:: WHAT THE TASK ASKS ::
Report how many lines below contain the word "with". Write only that number.

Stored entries

════════════════

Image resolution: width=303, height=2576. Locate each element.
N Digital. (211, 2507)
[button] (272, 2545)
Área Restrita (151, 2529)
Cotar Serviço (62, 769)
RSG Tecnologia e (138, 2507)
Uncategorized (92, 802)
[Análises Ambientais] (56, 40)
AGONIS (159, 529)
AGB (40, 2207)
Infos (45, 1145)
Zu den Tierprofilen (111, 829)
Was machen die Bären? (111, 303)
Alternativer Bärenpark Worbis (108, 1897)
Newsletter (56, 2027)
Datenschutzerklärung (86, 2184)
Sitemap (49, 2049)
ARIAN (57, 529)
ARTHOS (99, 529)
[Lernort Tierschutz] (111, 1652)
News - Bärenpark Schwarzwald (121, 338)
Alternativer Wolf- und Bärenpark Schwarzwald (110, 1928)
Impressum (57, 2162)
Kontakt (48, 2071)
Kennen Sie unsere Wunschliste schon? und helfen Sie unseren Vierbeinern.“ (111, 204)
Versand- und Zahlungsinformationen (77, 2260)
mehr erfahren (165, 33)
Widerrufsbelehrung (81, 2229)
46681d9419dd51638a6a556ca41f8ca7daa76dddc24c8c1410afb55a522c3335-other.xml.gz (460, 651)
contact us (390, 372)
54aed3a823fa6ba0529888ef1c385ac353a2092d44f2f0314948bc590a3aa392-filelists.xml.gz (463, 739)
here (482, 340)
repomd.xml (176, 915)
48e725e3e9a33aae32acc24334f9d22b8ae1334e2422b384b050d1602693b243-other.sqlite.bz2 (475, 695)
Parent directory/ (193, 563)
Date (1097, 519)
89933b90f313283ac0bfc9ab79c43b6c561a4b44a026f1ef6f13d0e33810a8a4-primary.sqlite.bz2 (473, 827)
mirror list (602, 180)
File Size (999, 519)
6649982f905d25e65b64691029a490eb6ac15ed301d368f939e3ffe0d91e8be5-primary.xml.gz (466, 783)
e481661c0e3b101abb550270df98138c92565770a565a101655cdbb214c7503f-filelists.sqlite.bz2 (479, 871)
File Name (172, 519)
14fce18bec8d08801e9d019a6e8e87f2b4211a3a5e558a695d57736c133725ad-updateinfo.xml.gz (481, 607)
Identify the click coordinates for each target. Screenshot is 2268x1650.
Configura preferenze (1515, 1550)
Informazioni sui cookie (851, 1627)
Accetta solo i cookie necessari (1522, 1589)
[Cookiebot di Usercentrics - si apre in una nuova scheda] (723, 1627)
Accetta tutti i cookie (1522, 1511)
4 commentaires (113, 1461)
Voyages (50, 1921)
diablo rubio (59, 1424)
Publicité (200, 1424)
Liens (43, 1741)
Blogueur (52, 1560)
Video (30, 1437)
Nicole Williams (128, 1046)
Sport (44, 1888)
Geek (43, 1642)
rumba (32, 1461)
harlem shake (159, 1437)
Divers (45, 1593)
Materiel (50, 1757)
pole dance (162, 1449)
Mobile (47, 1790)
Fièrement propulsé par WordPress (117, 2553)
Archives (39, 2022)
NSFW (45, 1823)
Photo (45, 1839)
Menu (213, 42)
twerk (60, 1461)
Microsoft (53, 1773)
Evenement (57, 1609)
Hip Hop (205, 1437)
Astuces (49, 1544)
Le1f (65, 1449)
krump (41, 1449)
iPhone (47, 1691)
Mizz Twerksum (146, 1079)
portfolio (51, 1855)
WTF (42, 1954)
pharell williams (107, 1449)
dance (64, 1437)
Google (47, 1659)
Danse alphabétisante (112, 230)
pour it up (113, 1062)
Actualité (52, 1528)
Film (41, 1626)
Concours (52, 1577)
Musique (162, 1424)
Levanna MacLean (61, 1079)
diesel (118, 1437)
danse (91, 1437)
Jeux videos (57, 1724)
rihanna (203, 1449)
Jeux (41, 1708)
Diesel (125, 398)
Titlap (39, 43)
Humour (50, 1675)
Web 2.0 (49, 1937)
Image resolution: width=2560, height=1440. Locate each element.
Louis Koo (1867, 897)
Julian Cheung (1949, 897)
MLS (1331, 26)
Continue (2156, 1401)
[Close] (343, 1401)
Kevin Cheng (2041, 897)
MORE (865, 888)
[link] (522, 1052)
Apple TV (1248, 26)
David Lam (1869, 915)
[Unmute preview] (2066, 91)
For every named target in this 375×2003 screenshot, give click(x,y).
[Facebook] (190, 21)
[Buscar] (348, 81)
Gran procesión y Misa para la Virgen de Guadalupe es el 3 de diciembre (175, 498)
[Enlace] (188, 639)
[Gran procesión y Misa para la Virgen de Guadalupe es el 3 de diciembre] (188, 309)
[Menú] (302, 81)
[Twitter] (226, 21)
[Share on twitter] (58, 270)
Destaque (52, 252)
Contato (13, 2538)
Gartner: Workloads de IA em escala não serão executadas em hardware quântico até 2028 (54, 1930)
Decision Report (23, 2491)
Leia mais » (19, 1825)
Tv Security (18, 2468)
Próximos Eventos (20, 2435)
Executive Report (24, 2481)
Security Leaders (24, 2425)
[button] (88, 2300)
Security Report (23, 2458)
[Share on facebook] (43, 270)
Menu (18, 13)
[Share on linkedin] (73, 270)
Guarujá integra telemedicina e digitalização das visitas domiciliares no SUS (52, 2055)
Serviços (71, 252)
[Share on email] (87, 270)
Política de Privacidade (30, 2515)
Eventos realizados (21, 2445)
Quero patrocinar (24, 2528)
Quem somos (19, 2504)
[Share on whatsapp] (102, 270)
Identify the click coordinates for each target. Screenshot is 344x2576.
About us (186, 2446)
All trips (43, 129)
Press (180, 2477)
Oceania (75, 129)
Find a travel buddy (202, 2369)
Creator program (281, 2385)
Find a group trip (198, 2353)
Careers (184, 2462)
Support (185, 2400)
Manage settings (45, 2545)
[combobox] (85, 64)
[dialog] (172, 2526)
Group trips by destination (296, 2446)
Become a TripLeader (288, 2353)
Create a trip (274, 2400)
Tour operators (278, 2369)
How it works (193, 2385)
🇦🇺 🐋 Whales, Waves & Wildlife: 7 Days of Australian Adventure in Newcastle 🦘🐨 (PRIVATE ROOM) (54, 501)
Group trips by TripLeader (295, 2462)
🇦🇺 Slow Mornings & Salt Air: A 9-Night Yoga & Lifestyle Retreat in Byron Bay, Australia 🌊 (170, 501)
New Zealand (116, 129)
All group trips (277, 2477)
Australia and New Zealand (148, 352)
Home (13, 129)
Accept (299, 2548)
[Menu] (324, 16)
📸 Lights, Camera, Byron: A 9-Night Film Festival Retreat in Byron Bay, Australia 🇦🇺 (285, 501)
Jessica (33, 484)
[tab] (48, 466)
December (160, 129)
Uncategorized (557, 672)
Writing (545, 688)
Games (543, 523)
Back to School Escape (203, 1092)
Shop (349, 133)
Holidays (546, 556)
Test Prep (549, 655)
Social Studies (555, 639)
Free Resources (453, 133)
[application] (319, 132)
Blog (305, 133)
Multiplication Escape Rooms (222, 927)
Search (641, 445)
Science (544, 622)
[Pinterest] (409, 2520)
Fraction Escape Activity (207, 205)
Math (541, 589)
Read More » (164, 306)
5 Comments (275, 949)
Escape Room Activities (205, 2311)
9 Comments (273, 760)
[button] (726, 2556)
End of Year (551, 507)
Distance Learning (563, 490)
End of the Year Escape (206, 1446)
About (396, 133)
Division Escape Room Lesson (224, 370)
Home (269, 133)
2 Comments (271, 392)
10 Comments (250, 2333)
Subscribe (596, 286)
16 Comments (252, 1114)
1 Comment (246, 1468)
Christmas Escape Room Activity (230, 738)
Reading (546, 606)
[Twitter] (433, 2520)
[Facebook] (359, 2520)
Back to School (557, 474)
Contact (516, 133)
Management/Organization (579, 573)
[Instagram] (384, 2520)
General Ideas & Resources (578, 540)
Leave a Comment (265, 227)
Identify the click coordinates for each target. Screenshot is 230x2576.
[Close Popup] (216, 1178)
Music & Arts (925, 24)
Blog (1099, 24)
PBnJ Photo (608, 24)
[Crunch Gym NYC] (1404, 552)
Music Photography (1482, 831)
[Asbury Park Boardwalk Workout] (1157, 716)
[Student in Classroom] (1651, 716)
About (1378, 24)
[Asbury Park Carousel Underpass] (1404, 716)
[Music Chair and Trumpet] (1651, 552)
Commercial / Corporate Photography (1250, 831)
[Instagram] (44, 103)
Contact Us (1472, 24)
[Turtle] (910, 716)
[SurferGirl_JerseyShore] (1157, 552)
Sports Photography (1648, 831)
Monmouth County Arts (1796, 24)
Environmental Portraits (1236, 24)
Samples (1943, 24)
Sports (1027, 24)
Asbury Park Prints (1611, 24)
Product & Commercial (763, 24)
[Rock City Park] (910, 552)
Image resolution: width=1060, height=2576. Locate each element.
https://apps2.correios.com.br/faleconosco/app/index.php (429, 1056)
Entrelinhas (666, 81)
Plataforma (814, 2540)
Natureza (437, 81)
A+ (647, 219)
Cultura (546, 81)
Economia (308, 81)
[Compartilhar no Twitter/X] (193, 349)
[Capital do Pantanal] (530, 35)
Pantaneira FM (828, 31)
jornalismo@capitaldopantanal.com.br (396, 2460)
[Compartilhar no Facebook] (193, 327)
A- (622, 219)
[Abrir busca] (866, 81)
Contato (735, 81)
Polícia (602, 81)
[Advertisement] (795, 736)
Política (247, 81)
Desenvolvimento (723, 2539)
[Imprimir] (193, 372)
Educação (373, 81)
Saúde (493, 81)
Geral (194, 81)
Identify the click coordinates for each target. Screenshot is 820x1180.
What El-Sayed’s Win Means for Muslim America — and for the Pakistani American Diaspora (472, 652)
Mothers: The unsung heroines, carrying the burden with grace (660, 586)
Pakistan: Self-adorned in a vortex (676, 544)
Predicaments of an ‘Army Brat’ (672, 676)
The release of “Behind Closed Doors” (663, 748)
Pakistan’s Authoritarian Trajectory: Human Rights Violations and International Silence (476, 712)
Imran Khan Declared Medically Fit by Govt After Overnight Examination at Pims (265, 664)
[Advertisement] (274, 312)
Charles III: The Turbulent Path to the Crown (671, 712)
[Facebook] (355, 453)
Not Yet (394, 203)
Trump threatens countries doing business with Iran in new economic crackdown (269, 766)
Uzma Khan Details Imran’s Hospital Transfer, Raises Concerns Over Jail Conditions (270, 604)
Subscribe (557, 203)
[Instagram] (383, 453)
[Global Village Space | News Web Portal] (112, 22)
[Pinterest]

════════════════

:: SOLUTION BELOW ::
2